Task objective -
The lines from the start of the data through the line containing "Given: Navigate back with the browser arrow" are to be reproduced exactly, both ends included.

Data for this exercise -

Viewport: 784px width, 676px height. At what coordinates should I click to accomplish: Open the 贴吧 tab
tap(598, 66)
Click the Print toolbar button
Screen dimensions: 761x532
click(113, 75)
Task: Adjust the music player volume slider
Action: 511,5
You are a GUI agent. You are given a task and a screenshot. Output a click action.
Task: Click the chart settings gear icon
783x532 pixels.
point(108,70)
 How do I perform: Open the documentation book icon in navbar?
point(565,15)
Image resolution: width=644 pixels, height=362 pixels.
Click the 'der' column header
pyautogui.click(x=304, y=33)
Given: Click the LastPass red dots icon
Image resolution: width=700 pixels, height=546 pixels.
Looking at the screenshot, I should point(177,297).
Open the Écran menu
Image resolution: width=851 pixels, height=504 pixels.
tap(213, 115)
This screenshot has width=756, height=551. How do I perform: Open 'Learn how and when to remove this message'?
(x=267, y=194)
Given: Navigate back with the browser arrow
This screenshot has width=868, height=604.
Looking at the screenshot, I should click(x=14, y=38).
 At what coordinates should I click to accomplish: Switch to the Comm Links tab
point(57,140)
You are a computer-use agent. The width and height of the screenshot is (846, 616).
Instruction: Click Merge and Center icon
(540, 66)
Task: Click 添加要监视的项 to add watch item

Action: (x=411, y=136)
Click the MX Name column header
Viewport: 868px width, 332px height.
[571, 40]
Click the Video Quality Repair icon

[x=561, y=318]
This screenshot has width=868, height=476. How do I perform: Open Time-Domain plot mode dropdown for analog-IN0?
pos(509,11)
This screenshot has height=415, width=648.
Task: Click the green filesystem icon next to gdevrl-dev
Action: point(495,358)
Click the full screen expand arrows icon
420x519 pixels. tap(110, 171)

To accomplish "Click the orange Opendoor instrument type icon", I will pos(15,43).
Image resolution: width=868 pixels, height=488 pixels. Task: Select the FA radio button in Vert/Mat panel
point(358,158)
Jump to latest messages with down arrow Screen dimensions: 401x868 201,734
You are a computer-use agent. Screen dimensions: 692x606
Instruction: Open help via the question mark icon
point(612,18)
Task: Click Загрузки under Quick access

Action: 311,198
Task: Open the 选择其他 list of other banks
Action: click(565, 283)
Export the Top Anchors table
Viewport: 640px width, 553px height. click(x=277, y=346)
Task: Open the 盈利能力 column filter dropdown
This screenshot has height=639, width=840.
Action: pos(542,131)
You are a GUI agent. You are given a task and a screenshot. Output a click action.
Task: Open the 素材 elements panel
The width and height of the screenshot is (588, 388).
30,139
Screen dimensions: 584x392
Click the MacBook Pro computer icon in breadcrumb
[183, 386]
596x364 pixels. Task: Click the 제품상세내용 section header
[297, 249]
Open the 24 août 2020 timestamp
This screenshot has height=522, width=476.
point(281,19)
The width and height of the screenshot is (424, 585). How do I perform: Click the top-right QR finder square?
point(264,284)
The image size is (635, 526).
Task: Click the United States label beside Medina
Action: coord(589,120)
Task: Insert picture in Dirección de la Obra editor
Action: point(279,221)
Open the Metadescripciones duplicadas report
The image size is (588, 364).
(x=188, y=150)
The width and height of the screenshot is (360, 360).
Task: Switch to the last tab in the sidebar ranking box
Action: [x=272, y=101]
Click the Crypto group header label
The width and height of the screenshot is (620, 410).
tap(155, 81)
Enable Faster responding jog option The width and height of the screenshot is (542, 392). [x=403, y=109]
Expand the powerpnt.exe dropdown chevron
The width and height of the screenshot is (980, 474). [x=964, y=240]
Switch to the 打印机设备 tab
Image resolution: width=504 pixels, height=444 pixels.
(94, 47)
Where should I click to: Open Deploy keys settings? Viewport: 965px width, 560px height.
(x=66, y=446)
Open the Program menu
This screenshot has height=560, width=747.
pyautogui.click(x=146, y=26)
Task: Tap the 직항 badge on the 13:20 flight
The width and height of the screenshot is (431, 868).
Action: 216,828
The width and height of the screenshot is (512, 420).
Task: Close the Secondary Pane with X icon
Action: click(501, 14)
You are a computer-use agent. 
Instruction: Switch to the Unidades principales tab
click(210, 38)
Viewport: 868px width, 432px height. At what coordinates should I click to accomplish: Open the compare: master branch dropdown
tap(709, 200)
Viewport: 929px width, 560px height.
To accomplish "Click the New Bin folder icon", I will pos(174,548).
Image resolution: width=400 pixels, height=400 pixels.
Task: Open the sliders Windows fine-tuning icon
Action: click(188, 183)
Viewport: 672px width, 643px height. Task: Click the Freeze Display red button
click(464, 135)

Response -
Viewport: 784px width, 676px height. At what coordinates should I click to accomplish: Open the 贴吧 tab
tap(598, 66)
Click the Print toolbar button
Screen dimensions: 761x532
click(113, 75)
Task: Adjust the music player volume slider
Action: 511,5
You are a GUI agent. You are given a task and a screenshot. Output a click action.
Task: Click the chart settings gear icon
783x532 pixels.
point(108,70)
 How do I perform: Open the documentation book icon in navbar?
point(565,15)
Image resolution: width=644 pixels, height=362 pixels.
Click the 'der' column header
pyautogui.click(x=304, y=33)
Given: Click the LastPass red dots icon
Image resolution: width=700 pixels, height=546 pixels.
Looking at the screenshot, I should point(177,297).
Open the Écran menu
Image resolution: width=851 pixels, height=504 pixels.
tap(213, 115)
This screenshot has width=756, height=551. How do I perform: Open 'Learn how and when to remove this message'?
(x=267, y=194)
Given: Navigate back with the browser arrow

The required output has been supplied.